For years and years, if you asked chefs and caterers which vegetable Indian vegetarians would not eat, the answer was always the same: Mushrooms.

I was told that this was out of the question. Passengers would not eat them. The Air India catering team had experimented with mushrooms on the in-flight menu, but nobody touched them.

And yet the gucchi is, basically, a mushroom. It is called a morel in English and is found all over the Northern hemisphere, in Europe, the US and China. Unlike most mushrooms you are likely to be served in a restaurant, which will have been farmed in a controlled environment, the gucchi grows wild.

I don’t want to focus too much on the way in which the original seller is diddled while the middlemen make all the money, because this is true of other vegetables too. But what makes the gucchi different is how little the prosperous vegetarians who eat it know about the mushroom and its provenance.
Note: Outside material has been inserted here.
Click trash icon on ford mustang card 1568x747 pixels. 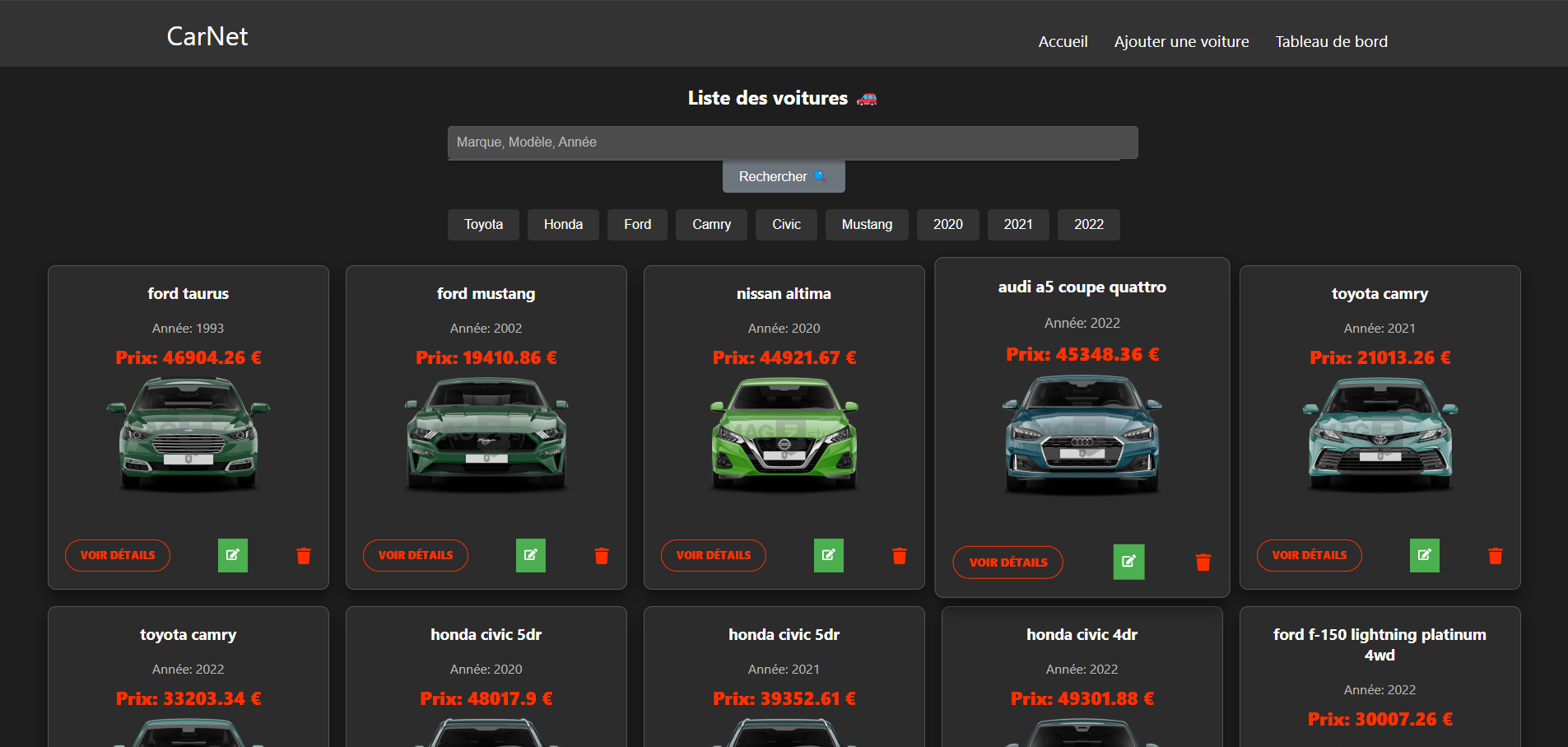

Do they know, for instance, that there also is a false, poisonous morel-type mushroom that looks like the gucchi (the gills are the main difference)? And even the ‘safe’ gucchi that we eat can contain toxins if eaten raw (which, fortunately, it rarely is)? Contrast this with the normal white mushroom, which so many vegetarians shun on the grounds that it could be poisonous. That inexpensive mushroom is, in fact, quite safe and free from poison.

I am less keen on morel subzis and the other ways in which it is cooked at Indian restaurants. The French will usually cook morels with cream and may use a small quantity as part of a gravy or sauce for another dish. I have had fresh morels sautéed with lots of butter and they were delicious.